For companies trading on open account terms, even a single large customer default can cause insolvency. A/R put options can be an efficient way to sell with confidence and security. When reviewing the contracts, we encourage all suppliers to consult with legal and accounting advisers regarding local compliance.


An A/R put option:

  • usually offers coverage from $100,000 to >$10,000,000 (depending on credit of buyer)
  • generally covers invoice tenors of 30 days to 180 days
  • provides coverage on U.S. (and some EU/UK) companies with publicly-traded debt, and sometimes on larger privately-held companies when audited financials can be made available for review
  • offers non-cancellable coverage, which cannot be reduced or cancelled during the contract period, even if the buyer's credit quality deteriorates
  • can be obtained on single customers – no need to include multiple customers in order to obtain coverage – cover only your riskier and larger buyers
  • usually covers 100% of exposure up to the coverage limit, with no deductibles or co-insurance
  • contractual counter-parties are banks, private equity firms, and other private sector financial firms
  • can be implemented in as few as 3 days from non-bank lenders, or 1-2 weeks from banks
  • covers buyer bankruptcy or financial default only
  • generally has 'premium rates' which vary from 0.5% to several % per month, based on the covered amount
  • does not notify your customer of this coverage in any way
  • can be written to cover customers that are distressed or in Chapter 11
  • is usually treated as insurance for accounting purposes and as such can be off-balance sheet and expensed under GAAP (always check with your local legal & financial advisors)
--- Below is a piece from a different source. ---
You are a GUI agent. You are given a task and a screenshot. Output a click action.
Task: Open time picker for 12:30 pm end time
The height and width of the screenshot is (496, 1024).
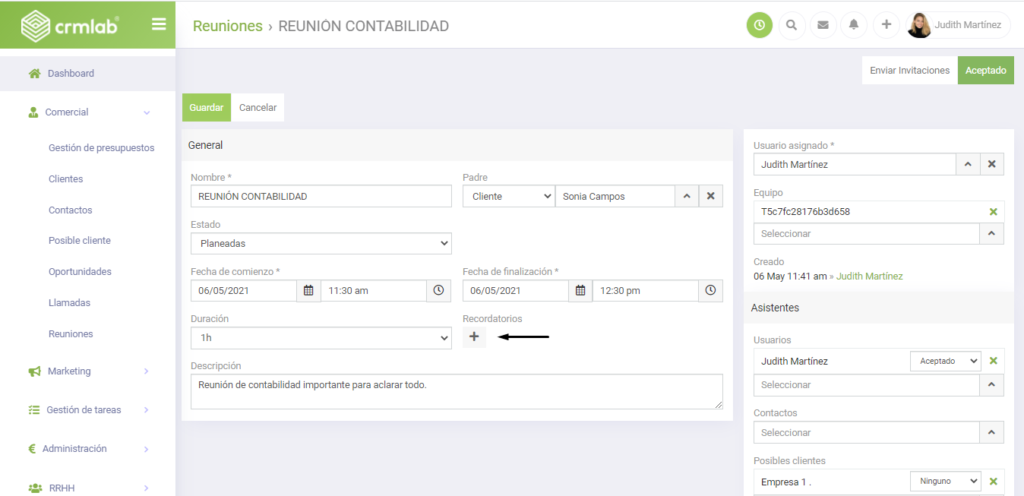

A/R put options are not as common as traditional A/R insurance because traditional A/R insurance is often a viable, cheaper alternative for covering customers without large default risk. 

When you buy an A/R put option, you are buying the option of selling your A/R to a counterparty at a pre-established price within an agreed timeframe, if a pre-defined event occurs, such as customer bankruptcy. In other words, an A/R put option is a contingent A/R sale agreement for suppliers. Suppliers will buy an A/R put option in order to protect their sales, and/or qualify for A/R financing. The protection offered by an A/R put option is similar to that which you would find in a single-buyer credit insurance policy. The supplier sets the dollar amount at outset, usually from the expected credit balance with the customer.

This means that the coverage can be structured to protect you in the event that your supplier's insolvency causes you to incur unbudgeted financial exposure. If one of your largest customers defaulted, it might represent an enterprise risk for your company! Here at Export Safe, we're A/R put option experts - please contact us for information & quotes!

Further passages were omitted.